Le CNC a trop d'argent, selon l'Inspection des finances

Par Jamal Henni  |   |  522  mots
infographie La Tribune
Un rapport confidentiel fustige les excédents financiers engrangés par le Centre national du cinéma, et l'utilisation contestable qui en est faite.

"Le CNC a trop d'argent, mais il ne faut surtout pas le dire", confiait récemment un dirigeant de l'établissement public. Las ! Cette opulence n'a pas échappé aux limiers de l'Inspection des finances et de l'Inspection des affaires culturelles.
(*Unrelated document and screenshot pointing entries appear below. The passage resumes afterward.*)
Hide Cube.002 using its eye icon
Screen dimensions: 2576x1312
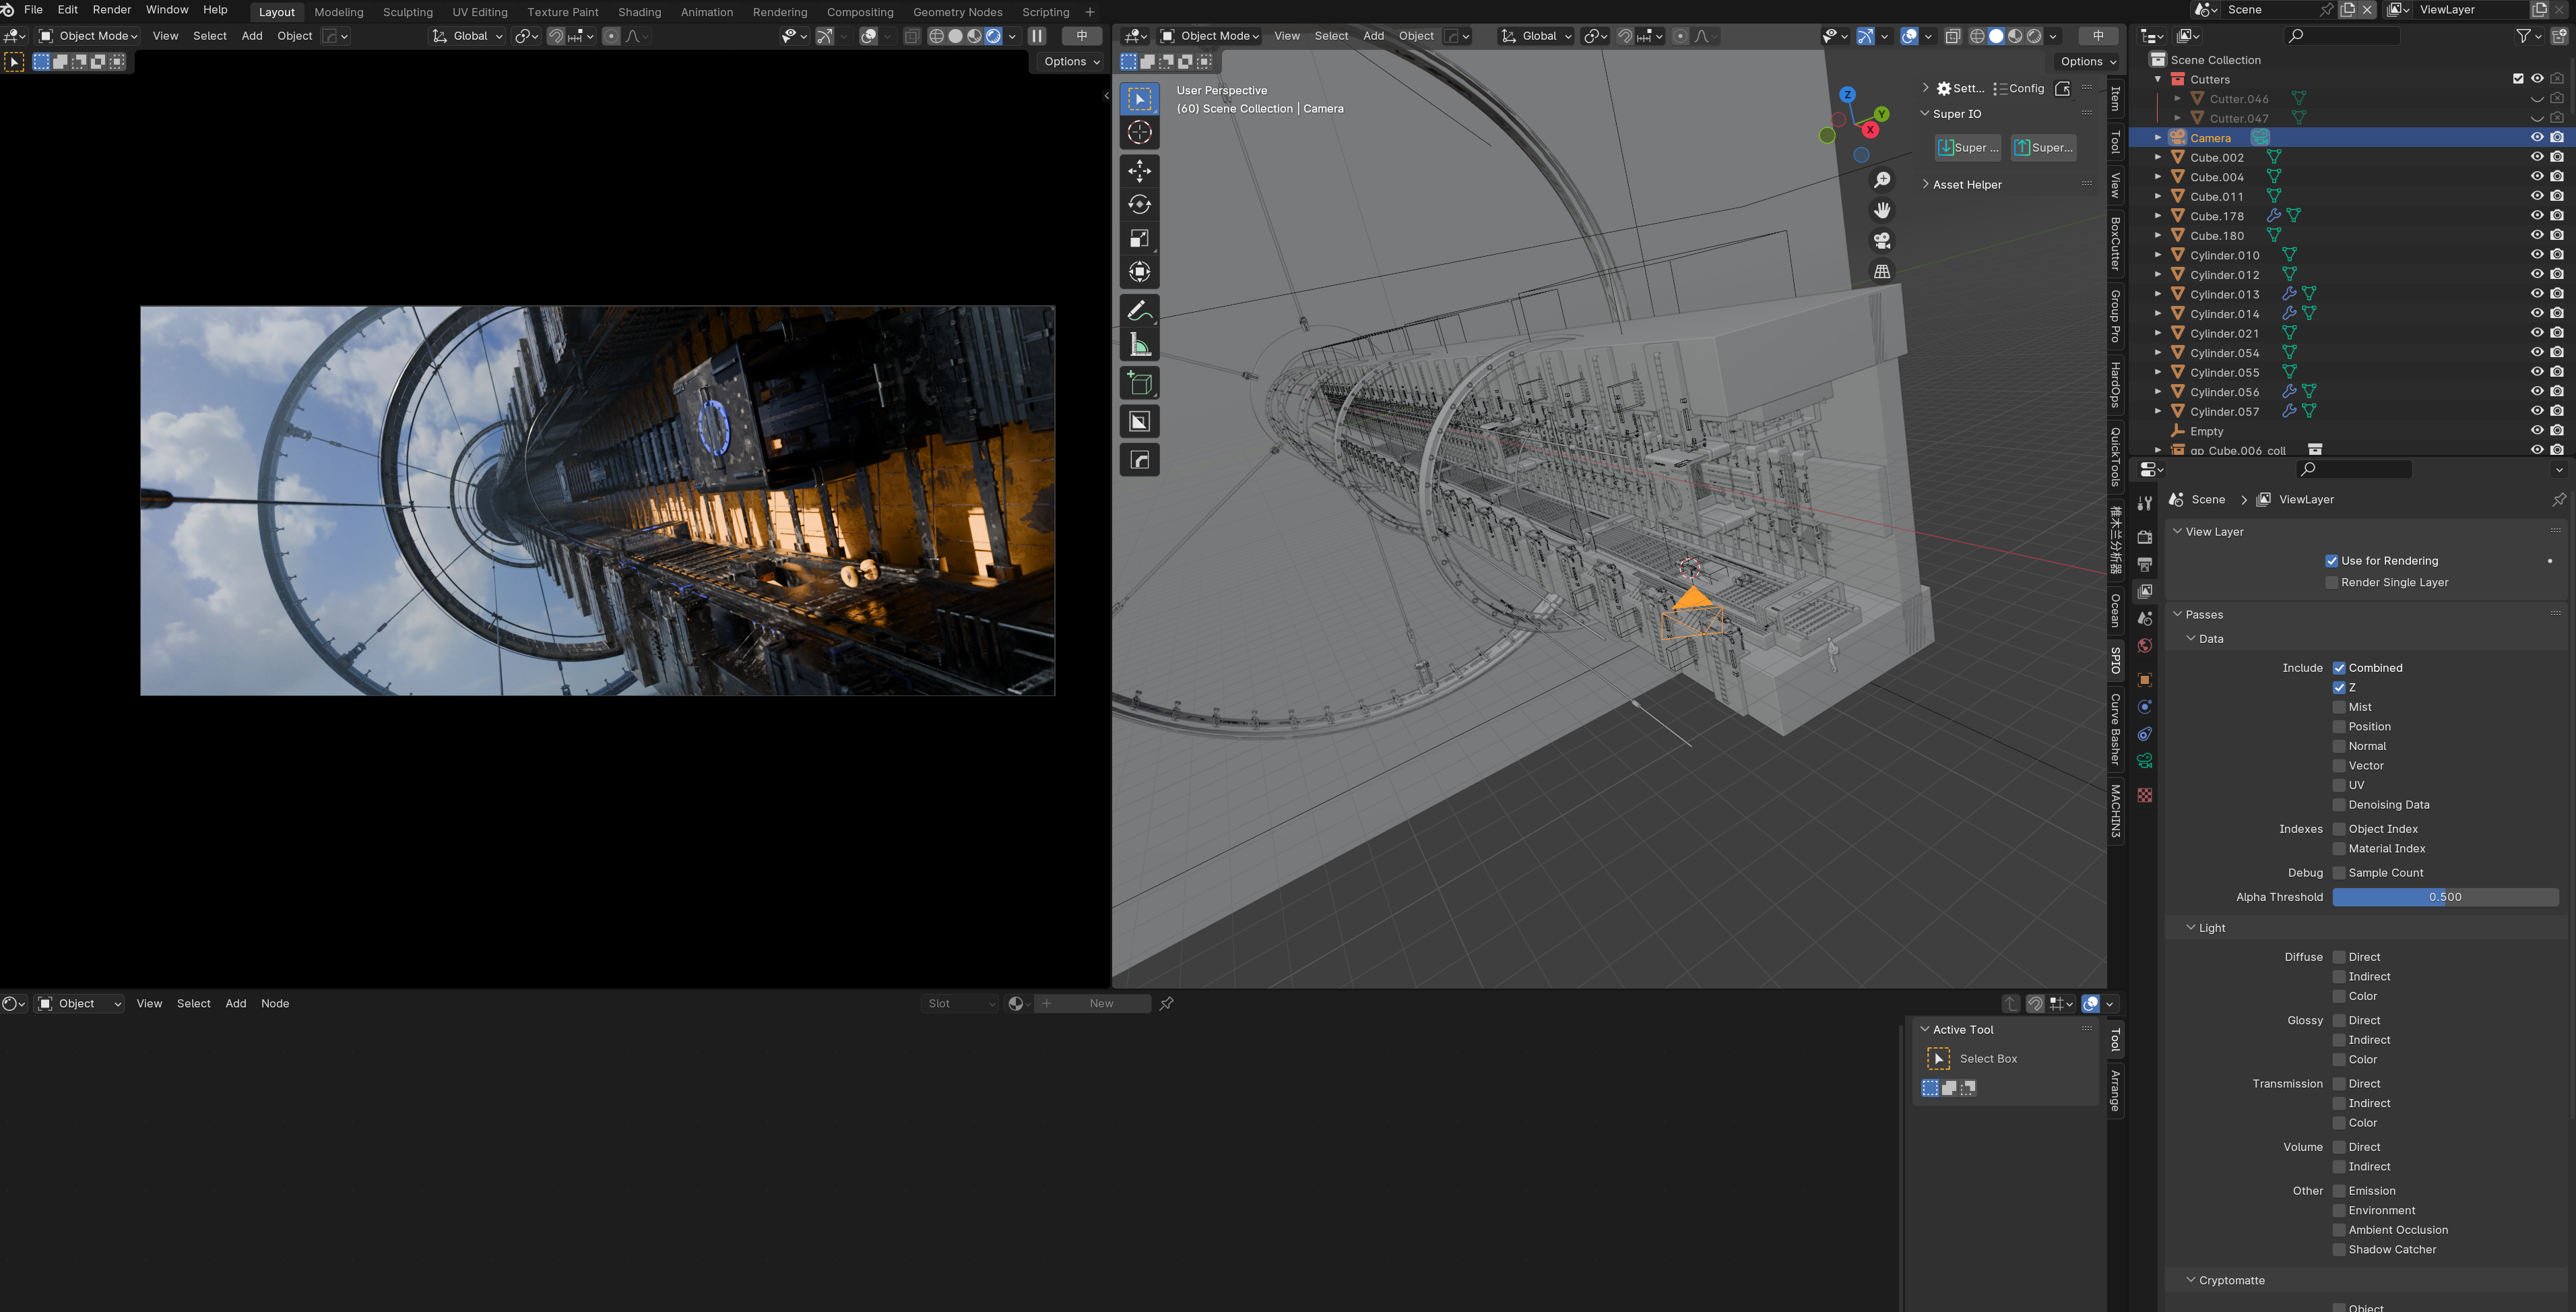pos(2536,157)
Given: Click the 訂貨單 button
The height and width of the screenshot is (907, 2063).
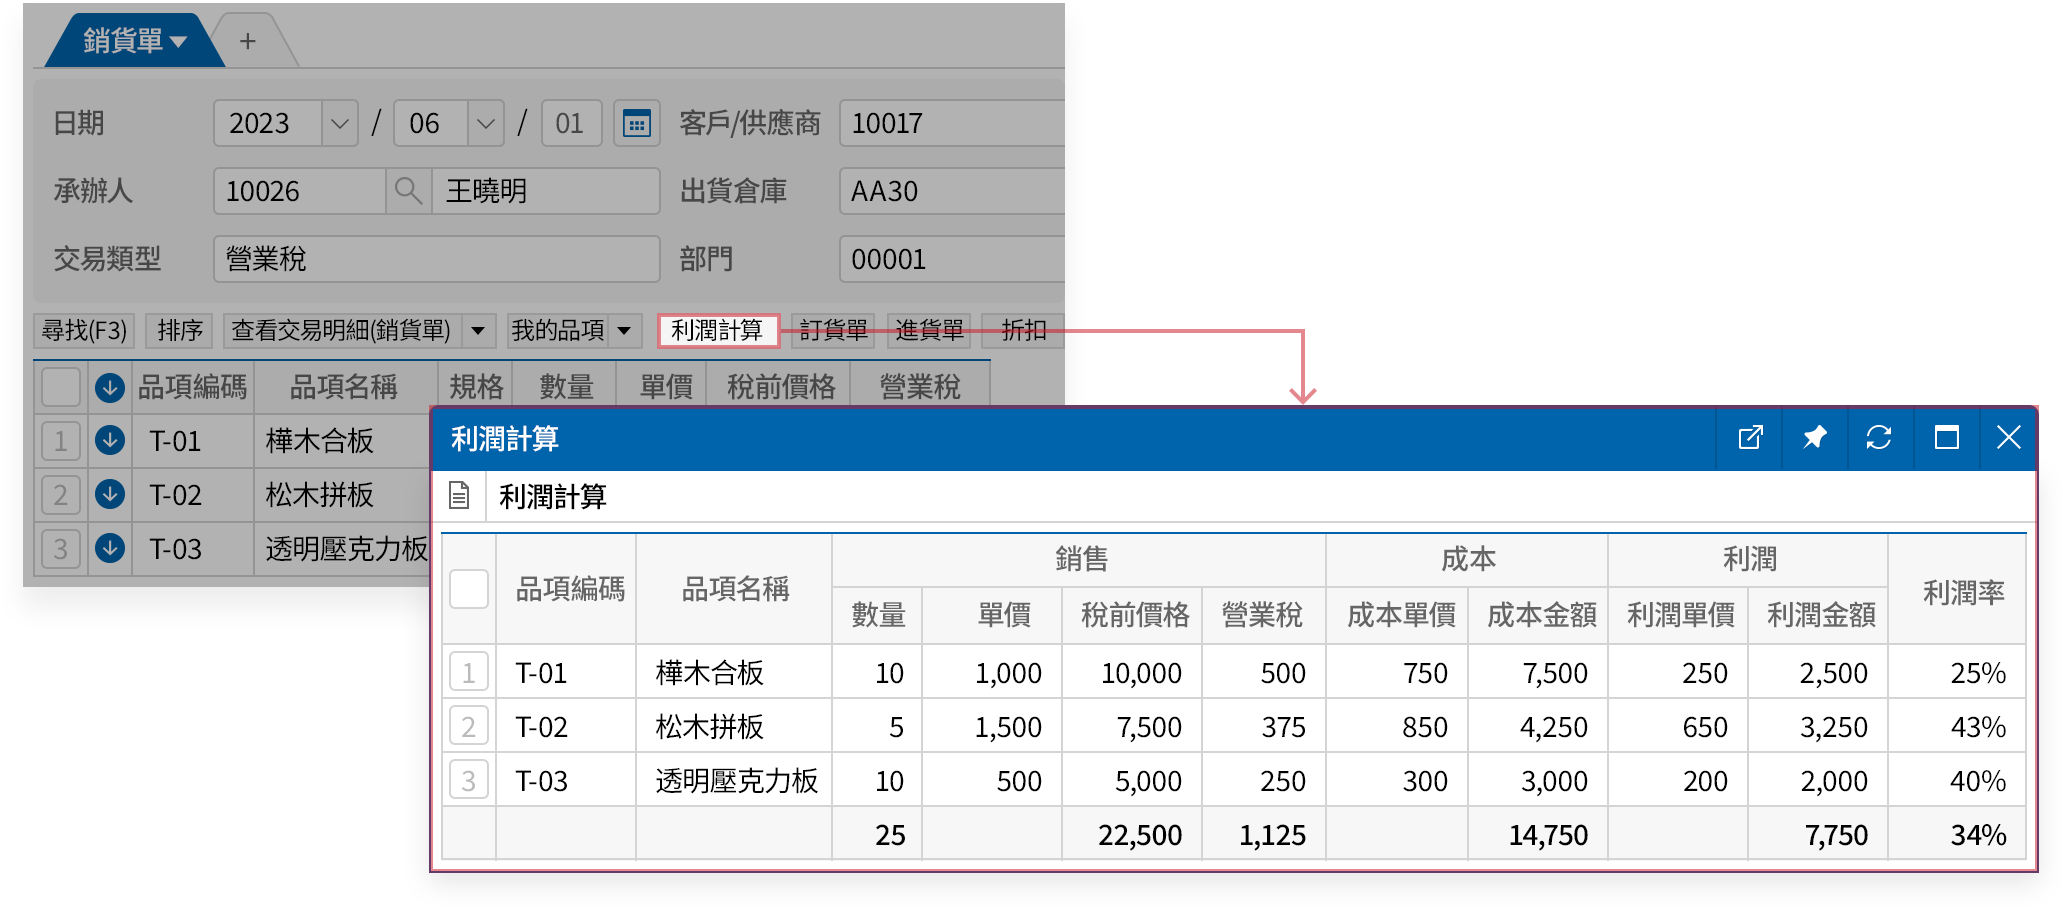Looking at the screenshot, I should point(833,330).
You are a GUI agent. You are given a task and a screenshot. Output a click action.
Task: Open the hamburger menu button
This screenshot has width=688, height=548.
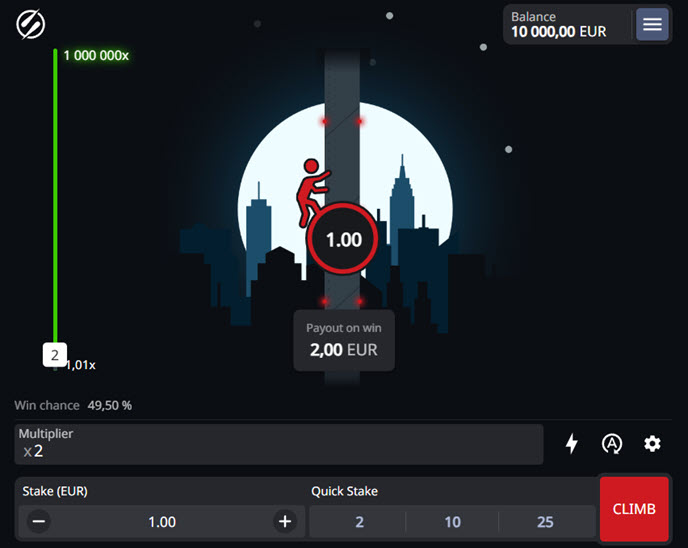[652, 24]
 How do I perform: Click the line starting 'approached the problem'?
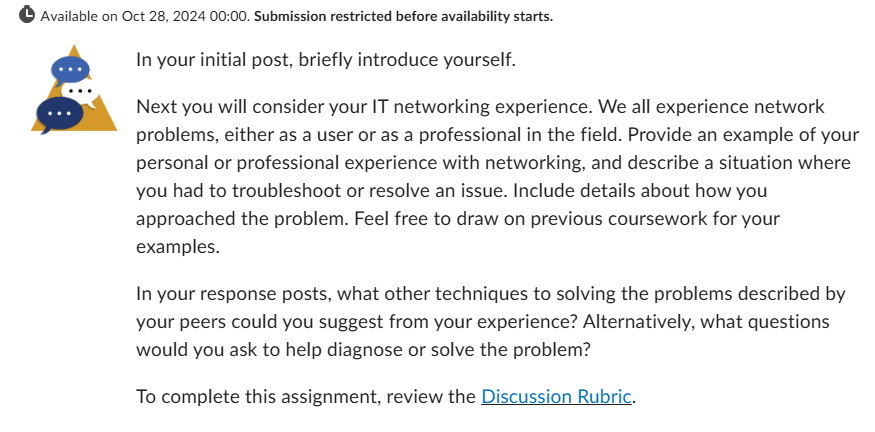458,218
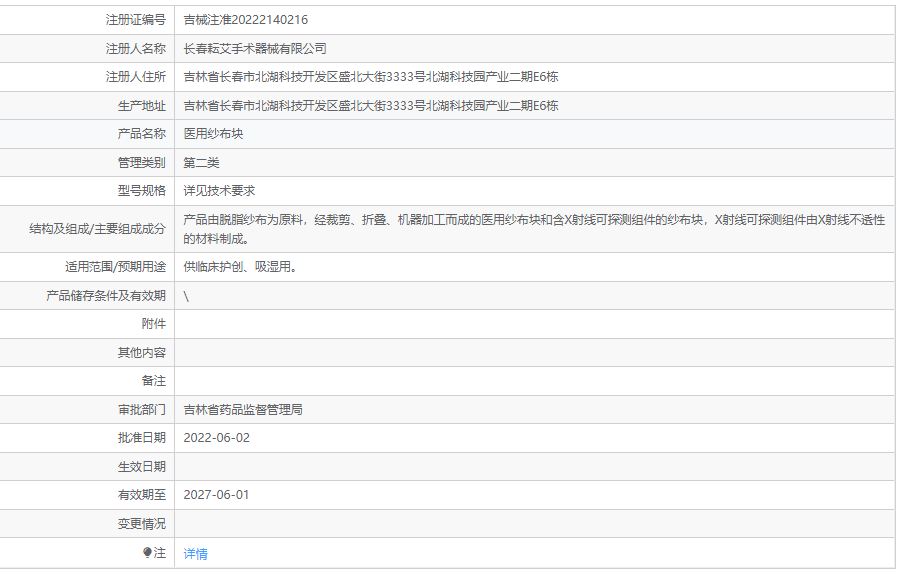
Task: Click management category value 第二类
Action: point(201,162)
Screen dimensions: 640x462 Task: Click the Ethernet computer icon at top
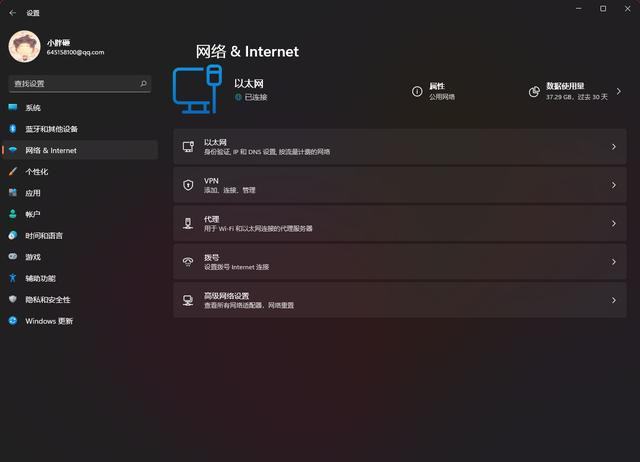point(197,89)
Dans un rapport confidentiel, ils chiffrent à 517 millions d'euros "les ressources supplémentaires [engrangées] entre 2009 et 2011, par rapport à la base 2008".

Le rapport liste ce que le Centre national du cinéma fait de tout cet argent. Par exemple, 32 millions ont été investis dans l'immobilier, dont les deux tiers pour racheter un immeuble loué auparavant. Autre exemple : les frais de fonctionnement ont quasiment doublé en six ans, pour atteindre 42 millions. "Ces frais sont potentiellement proportionnels aux ressources affectées au CNC, ce qui est une originalité dans la sphère publique...", dénonce le rapport.

Toutefois, l'essentiel des surplus a été mis de côté pour financer la numérisation de salles et de films (500 millions d'euros au total). Mais, pour les inspecteurs, le compte n'y est pas. Concernant les salles, ils ne comprennent pas comment le CNC pourra dépenser tout l'argent prévu, alors qu'il n'y a que mille salles rurales à équiper, et que le CNC ne subventionne que 58% du projecteur numérique. Cela sans compter que cette subvention doit normalement être remboursée à 55%. "Il est possible que le budget soit surcalibré", écrit le rapport. Pire : les dépenses prévues pour numériser des films paraissent "plus problématiques, non prioritaires, et économiquement discutables". Un tel projet "ne se justifie guère d'un point de vue commercial", et surtout "ne présente pas de limite financière", car il "apparaît comme une tâche sans fin".

Les subventions dans le viseur

Enfin, le rapport passe au crible les subventions accordées à des productions pour le cinéma et la TV. Il déplore "la multiplication récente des aides transversales sans réelle priorisation". Bien sûr, il rappelle que cela a permis de sauver le cinéma français. Mais en supprimant tout risque. En effet, la quasi-totalité des films sont financés « en intégralité » avant même leur sortie en salles. Et 80% de ce financement vient "d'autres intervenants que les producteurs". Et le producteur délégué lui-même "ne court aucun risque financier, l'aide publique venant en lieu et place du capital". Résultat : le nombre de faillites dans le secteur est "faible" : 3% de liquidations en 2009. Autre conséquence : le nombre de films produits a augmenté pour atteindre des records historiques, entraînant une "saturation des écrans".

Le rapport est encore plus critique concernant la fiction française, qui "s'est effondrée" en audience depuis cinq ans. "Sa compétitivité est décevante sur le marché national comme international". Et "lorsque le CNC a essayé de relancer la fiction, le résultat a été décevant".

Conclusion : le budget du CNC pourrait revenir au niveau de 2008 "sans effet" sur le secteur - "une partie des recettes perçues depuis 2008 a d'ailleurs opportunément été mise en réserve par le CNC". Et la contribution des télécommunications et des télévisions pourrait diminuer.